Large studios and streaming services have been cramming cash into the DEI meat grinder and their writers have been oozing out unrealistic, often insufferable female characters as rapidly and frequently as a factory of Chinese slaves can whip out any other Amazon product.
It’s left a wasteland of male heroes in the wake of every IP they’ve absorbed, from Star Wars to the Tom Clancy cinematic universe—they transformed Admiral Greer into a thirty-year-old black woman1, for crying out loud—and it’s going to take some ingenuity to reestablish that, yes, women can make compelling leaders, and no, they don’t have to do all of the man things to achieve it. Forget the nonsense of a 100-pound Millennial choking out guys three times her size; we can write this better.
Let’s begin by taking a look at a show that got it right.
The Damsel In Distress/Girl Boss Dichotomy
There are several prominent female characters in Firefly but the one most fitting the definition of girl boss is Zoe. As unofficial second-in-command, she’s fearless, intelligent, no nonsense, and great with a gun…lots of guns, in fact. All of this works because of her background; she was a battle hardened veteran soldier on the losing side of an intergalactic war. She went through hell and came out alive alongside the show’s lead, Malcolm.
Zoe is age-appropriate for the role, feminine, loves her husband, makes hard sacrifices on his behalf and expresses a desire to begin a family, all without losing her focus as new challenges occur.
In some ways, the opposite of Zoe is Kaylee. She’s young, often starry-eyed, gentle, and desires all of the things a twenty-something adventuring away from home for the first time wants: to be loved, have genuine companionship from those who respect her, and feel useful in an environment full of people smarter and more experienced than her.
But in other ways Kaylee is also kinda boss herself in a traditionally male dominant role. She’s a brilliant mechanic and gets the crew out of binds periodically, but—and this is where Firefly succeeds where other shows fail—not always. Sometimes she can’t just fix it. Sometimes she screws up and has to be rescued. They all do.

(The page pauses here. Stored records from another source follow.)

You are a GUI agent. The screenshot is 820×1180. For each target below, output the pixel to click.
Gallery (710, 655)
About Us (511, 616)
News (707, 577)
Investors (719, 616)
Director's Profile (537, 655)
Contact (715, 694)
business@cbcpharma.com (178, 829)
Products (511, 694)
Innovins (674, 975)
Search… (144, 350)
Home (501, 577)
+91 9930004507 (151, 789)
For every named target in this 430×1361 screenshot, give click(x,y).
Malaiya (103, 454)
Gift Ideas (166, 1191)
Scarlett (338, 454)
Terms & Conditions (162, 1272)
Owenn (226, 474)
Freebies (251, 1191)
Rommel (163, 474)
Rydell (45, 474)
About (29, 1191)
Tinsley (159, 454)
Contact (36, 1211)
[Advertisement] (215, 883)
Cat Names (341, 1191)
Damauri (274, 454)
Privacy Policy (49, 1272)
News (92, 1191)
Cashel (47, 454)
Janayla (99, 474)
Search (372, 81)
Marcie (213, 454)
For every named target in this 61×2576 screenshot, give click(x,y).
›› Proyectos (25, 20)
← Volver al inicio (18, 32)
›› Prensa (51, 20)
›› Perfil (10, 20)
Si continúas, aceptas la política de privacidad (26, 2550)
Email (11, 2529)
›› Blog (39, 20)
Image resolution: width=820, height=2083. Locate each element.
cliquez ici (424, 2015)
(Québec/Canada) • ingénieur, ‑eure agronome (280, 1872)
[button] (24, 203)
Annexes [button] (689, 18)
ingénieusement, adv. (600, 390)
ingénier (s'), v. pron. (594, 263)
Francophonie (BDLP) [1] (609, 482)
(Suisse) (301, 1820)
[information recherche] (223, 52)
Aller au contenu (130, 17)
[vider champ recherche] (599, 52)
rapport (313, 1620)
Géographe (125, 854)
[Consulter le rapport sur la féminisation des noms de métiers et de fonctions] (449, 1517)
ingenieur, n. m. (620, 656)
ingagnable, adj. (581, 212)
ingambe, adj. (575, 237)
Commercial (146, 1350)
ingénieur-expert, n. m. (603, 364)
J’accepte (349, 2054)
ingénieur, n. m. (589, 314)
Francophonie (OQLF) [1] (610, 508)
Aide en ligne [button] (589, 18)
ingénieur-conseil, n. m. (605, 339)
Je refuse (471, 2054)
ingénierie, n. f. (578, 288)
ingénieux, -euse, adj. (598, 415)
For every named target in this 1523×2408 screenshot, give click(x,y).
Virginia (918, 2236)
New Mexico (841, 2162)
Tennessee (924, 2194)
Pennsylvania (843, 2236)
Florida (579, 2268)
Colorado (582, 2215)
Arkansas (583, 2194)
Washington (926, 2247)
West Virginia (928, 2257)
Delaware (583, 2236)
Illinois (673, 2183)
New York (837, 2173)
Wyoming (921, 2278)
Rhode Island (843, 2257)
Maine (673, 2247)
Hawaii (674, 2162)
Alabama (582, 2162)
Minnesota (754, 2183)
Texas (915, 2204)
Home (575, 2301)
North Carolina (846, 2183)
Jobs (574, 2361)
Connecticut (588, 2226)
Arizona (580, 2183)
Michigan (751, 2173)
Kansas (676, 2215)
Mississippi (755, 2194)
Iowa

In one episode, Kaylee longs for a fancy dress she can’t afford and has no practical use for. After insulting her, Malcolm (spurred on by Zoe) ends up buying it for her and even manages to give her an opportunity to enjoy wearing it. It’s a tender gesture that adds tremendous depth to three characters, and all the more impressive given the genre.
Girl boss though she may be, Zoe sometimes fails as well. Usually when that happens, it’s only sheer luck or substantive teamwork that saves her bacon.
Perhaps the best example of this nuance between damsel in distress versus girl boss is displayed in an episode where the crew needs to infiltrate a heavily fortified ship and initiate a rescue.
Zoe goes in, but not before handing Kaylee a gun and imploring her to hold a position at all costs. A modern scriptwriter would have made this Kaylee’s grand moment to go full Black Widow and save the day, maybe grappling with a guy and punching someone out. Instead, true to character, Kaylee never even gets a shot off. She is so overwhelmed in the battle that she freezes and almost gets everyone killed. It’s a moment grounded in reality, and far from making us angry at Kaylee, we empathize with her. She’s not a soldier, it’s not her gifting, and she shouldn’t be there on the front lines.
We the viewer (or reader) need more scenes like this. We need to be reminded that battles are ugly and not everyone is cut out for them.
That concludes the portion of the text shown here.